O poeta é quem melhor consegue definir o amor. Foi Camões que ensinou: "Amor é fogo que arde sem se ver". Não se vê porque é invisível, pois se fosse visível tudo ficaria mais fácil. Sendo o amor invisível, ele precisa de provas, são as provas de amor, provas de que está vivo, pulsante. Nas mais variadas relações, um demanda do outro as demonstrações de ser realmente amado. O objetivo do amor é ser reconhecido pelo outro na sua essência singular. Sentir-se único, insubstituível, necessário, algo como se imaginar o melhor do mundo para o outro. O amor não nos protege dos azares da vida, mas ele é que gera os melhores dias da existência. O amor não é a perfeição, às vezes é o inferno, mas só ele nos reconcilia com o paraíso perdido. Concluí, com o tempo, que o amor também se aprende, quando ocorrem transformações narcisistas. Isso porque o amor aos progenitores, à primeira família, com o tempo, deve ceder espaço aos novos amores. Essas transformações psíquicas ocorrem ao longo de toda uma vida. O amor deve conquistar parte dos territórios dominados pelos amores infantis. Com o tempo e o vento a favor, o ser amado passa a ser o grande amor, ao crescer a coragem de abrir realmente o coração. Então se pode conhecer a plenitude amorosa. 
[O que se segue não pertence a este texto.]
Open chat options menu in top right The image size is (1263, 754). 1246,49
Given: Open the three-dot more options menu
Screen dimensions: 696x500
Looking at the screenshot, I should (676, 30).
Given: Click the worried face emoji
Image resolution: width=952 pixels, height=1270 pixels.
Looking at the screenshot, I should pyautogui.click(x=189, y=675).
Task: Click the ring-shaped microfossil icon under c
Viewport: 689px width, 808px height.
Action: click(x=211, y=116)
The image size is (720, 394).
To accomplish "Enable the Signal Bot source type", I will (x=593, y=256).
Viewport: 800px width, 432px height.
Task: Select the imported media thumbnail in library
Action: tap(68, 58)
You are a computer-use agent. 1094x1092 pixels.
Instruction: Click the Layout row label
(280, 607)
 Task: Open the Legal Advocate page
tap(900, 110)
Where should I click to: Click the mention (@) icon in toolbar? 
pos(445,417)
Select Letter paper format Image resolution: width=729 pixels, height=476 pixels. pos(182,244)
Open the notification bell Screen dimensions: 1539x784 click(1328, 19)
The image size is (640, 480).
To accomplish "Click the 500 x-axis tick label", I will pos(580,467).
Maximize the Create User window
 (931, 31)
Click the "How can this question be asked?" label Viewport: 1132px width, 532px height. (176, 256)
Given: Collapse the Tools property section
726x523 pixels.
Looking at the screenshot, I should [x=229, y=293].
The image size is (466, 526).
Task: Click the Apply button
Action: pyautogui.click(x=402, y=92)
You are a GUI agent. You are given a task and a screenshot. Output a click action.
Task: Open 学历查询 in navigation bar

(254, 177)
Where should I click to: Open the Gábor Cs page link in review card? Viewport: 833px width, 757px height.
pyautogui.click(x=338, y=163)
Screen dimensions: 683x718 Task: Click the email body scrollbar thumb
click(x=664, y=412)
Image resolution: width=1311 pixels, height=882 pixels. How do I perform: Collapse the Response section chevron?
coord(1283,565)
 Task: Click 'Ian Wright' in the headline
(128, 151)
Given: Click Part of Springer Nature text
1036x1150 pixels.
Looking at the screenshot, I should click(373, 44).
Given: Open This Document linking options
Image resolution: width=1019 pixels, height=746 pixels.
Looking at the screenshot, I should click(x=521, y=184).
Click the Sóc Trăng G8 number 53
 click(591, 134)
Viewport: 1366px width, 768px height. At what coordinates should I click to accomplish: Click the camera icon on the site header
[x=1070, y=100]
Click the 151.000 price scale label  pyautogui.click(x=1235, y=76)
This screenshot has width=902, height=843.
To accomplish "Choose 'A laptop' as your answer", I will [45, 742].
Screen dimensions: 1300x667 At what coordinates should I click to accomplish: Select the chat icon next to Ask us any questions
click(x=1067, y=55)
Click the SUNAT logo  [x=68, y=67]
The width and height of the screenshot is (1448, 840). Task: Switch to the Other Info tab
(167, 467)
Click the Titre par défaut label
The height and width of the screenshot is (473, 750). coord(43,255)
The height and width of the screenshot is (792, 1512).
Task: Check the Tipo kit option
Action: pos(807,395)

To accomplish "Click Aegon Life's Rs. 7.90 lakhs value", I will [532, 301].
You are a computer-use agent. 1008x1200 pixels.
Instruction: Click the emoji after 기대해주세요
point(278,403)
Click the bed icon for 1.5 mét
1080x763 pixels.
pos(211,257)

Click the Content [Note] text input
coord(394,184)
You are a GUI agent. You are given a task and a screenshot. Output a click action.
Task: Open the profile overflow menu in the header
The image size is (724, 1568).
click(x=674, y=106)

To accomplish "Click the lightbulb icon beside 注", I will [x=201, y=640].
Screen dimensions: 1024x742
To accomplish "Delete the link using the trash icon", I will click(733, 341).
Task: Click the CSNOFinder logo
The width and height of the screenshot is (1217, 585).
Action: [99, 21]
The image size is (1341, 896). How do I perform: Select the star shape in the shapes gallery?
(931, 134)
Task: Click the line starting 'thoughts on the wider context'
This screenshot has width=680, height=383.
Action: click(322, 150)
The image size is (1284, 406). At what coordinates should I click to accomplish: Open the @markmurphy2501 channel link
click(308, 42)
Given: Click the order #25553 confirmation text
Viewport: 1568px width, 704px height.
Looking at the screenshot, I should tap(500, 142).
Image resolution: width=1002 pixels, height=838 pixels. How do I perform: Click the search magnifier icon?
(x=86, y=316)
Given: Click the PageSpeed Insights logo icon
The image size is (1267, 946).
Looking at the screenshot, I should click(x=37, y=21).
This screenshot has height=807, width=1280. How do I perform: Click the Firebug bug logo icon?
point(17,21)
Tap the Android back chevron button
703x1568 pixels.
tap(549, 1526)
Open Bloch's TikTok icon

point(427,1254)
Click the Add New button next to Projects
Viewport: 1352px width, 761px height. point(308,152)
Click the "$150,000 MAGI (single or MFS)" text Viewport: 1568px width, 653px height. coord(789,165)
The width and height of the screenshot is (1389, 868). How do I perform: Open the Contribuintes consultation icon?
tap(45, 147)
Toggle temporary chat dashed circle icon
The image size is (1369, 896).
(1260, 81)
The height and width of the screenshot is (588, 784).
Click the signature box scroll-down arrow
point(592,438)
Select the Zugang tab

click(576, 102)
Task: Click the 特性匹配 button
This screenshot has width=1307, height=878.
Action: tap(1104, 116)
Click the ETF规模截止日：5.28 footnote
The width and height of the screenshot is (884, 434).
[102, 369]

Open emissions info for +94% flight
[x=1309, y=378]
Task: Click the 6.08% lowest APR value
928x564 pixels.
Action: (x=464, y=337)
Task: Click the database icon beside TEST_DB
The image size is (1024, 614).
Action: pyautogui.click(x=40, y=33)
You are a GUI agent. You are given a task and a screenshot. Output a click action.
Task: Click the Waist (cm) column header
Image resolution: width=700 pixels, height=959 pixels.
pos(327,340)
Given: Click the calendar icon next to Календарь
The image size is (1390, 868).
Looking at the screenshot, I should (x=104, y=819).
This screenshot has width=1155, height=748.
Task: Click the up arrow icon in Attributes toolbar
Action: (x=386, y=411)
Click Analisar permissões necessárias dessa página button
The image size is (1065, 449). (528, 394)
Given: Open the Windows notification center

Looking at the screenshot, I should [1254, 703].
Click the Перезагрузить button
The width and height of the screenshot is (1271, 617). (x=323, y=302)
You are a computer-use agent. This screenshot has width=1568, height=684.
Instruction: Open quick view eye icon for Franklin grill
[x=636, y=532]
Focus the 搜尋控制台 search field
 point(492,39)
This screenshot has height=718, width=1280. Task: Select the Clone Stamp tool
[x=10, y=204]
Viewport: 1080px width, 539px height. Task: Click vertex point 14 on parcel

Há uma tendência a se dizer que o tempo vai matando o erotismo. Aí depende da capacidade de imaginação dos amantes de inventar, renovar o entusiasmo do casal. Desafio difícil, mas não impossível. E se a parceria amorosa estável não acontece, são possíveis os amores temporários. Também há os que se dedicam aos demais, seja no trabalho ou nas indispensáveis amizades. Aprecio escutar os que terminam inventando vidas criativas com amor às artes, aos animais, à natureza. O amor é uma ponte que permite sair de dentro de si para se abrir ao outro, ao mundo. 

Em psicanálise, se sabe que todas as histórias terminam falando de amor. O tratamento transcorre na relação transferencial. A transferência é uma história de amor, assim como no amor sempre ocorrem transferências. Transferimos protótipos infantis nos amores sem perceber, pois são inconscientes. Também ao escrever transfiro vivências, pensamentos através de palavras. Tenho buscado as palavras, mas nem sempre encontro. Desejo a todos nós mais amor neste novo ano, pois o amor também se aprende. Um dos aprendizados é que o amor não nos habita sem queimar. Por isso, os franceses dizem: o amor é uma loteria... não, não, pois na loteria se pode ganhar!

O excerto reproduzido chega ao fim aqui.